Let’s illustrate this with an example. Imagine a table that tracks the total number of pageviews by user (first column
of diagram below). Over time, whenever a new pageview event is processed, the state of the table is updated
accordingly. Here, the state changes between different points in time – and different revisions of the table – can be
represented as a changelog stream (second column).
Because of the stream-table duality, the same stream can be used to reconstruct the original table (third column):
The same mechanism is used, for example, to replicate databases via change data capture (CDC) and, within Kafka Streams,
to replicate its so-called state stores across machines for
fault tolerance. The stream-table duality is such an important concept
for stream processing applications in practice that Kafka Streams models it explicitly via the
KStream and KTable abstractions, which we describe in
the next sections.
KStream
A KStream is an abstraction of a record stream, where each data record represents a self-contained
datum in the unbounded data set. Using the table analogy, data records in a record stream are always interpreted as
an “INSERT” – think: adding more entries to an append-only ledger – because no record replaces an existing row with
the same key. Examples are a credit card transaction, a page view event, or a server log entry.
To illustrate, let’s imagine the following two data records are being sent to the stream:
("alice", 1) --> ("alice", 3)
If your stream processing application were to sum the values per user, it would return 4
for alice
. Why? Because
the second data record would not be considered an update of the previous record. Compare this behavior of KStream to
KTable below, which would return 3
for alice
.
KTable
A KTable is an abstraction of a changelog stream, where each data record represents an update. More precisely,
the value in a data record is interpreted as an “UPDATE” of the last value for the same record key, if any (if a
corresponding key doesn’t exist yet, the update will be considered an INSERT). Using the table analogy, a data record
in a changelog stream is interpreted as an UPSERT aka INSERT/UPDATE because any existing row with the same key is
overwritten. Also, null
values are interpreted in a special way: a record with a null
value represents a
“DELETE” or tombstone for the record’s key.
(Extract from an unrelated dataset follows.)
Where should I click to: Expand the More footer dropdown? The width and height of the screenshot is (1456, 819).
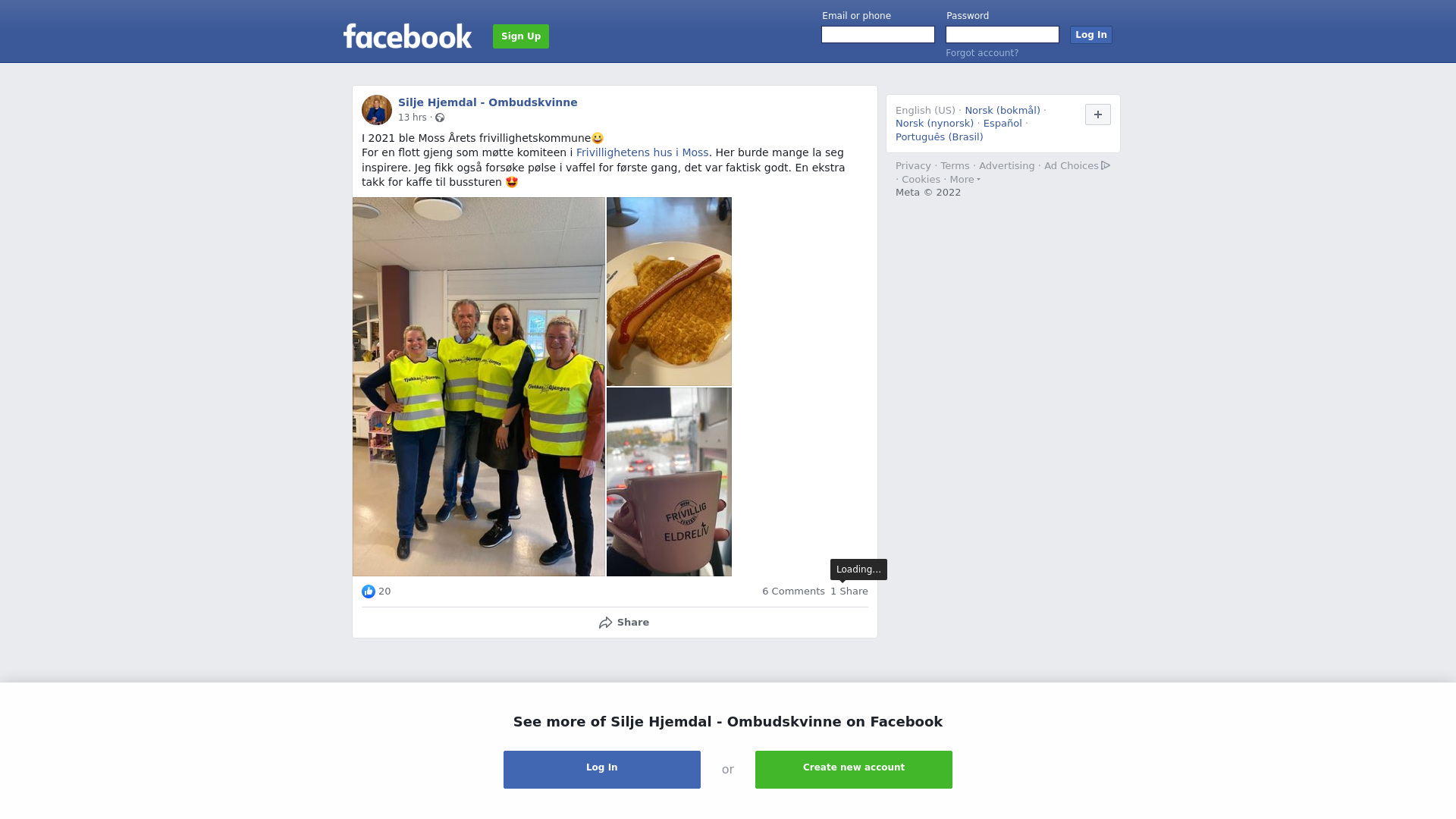coord(965,180)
To illustrate, let’s imagine the following two data records are being sent to the stream:
("alice", 1) --> ("alice", 3)
If your stream processing application were to sum the values per user, it would return 3
for alice
. Why?
Because the second data record would be considered an update of the previous record. Compare this behavior of KTable
with the illustration for KStream above, which would return 4
for alice
.
Note
Effects of Kafka’s log compaction:
Another way of thinking about KStream and KTable is as follows: If you were to store a KTable into a Kafka topic,
you’d probably want to enable Kafka’s log compaction
feature, e.g. to save storage space.
However, it would not be safe to enable log compaction in the case of a KStream because, as soon as log compaction
would begin purging older data records of the same key, it would break the semantics of the data. To pick up the
illustration example again, you’d suddenly get a 3
for alice
instead of a 4
because log compaction would
have removed the ("alice", 1)
data record. Hence log compaction is perfectly safe for a KTable (changelog stream)
but it is a mistake for a KStream (record stream).
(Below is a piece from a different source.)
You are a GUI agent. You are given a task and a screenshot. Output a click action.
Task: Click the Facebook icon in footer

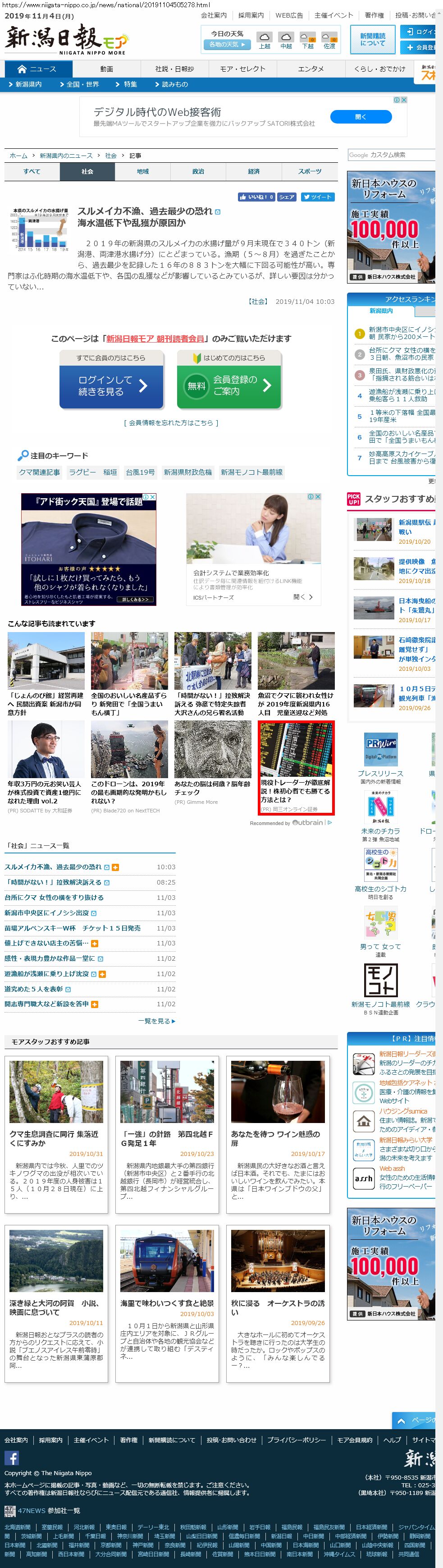coord(12,1457)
We have already seen an example of a changelog stream in the section Duality of Streams and Tables. Another example
are change data capture (CDC) records in the changelog of a relational database, representing which row in a database
table was inserted, updated, or deleted.
KTable also provides an ability to look up current values of data records by keys. This table-lookup functionality
is available through join operations (see also
Joining in the Developer Guide) as well as through
Interactive Queries.
GlobalKTable
Like a KTable, a GlobalKTable is an abstraction of a changelog stream, where
each data record represents an update.
A GlobalKTable differs from a KTable in the data that they are being populated with, i.e. which data from the underlying
Kafka topic is being read into the respective table.
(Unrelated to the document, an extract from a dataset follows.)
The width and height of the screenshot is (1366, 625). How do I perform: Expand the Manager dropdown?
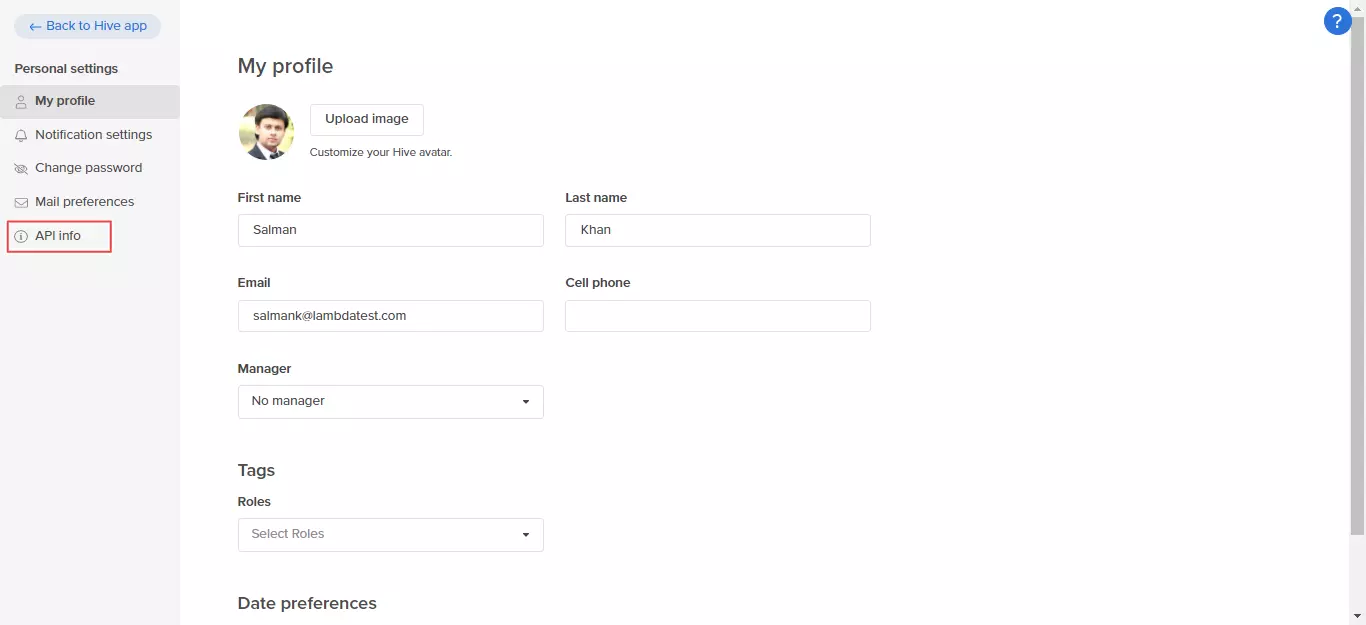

Slightly simplified, imagine you have an input topic with 5 partitions. In your application, you want to read this
topic into a table. Also, you want to run your application across 5 application instances for
maximum parallelism.
- If you read the input topic into a KTable, then the “local” KTable instance of each application instance will be
populated with data from only 1 partition of the topic’s 5 partitions.
- If you read the input topic into a GlobalKTable, then the local GlobalKTable instance of each application
instance will be populated with data from all partitions of the topic.
GlobalKTable provides the ability to look up current values of data records by keys.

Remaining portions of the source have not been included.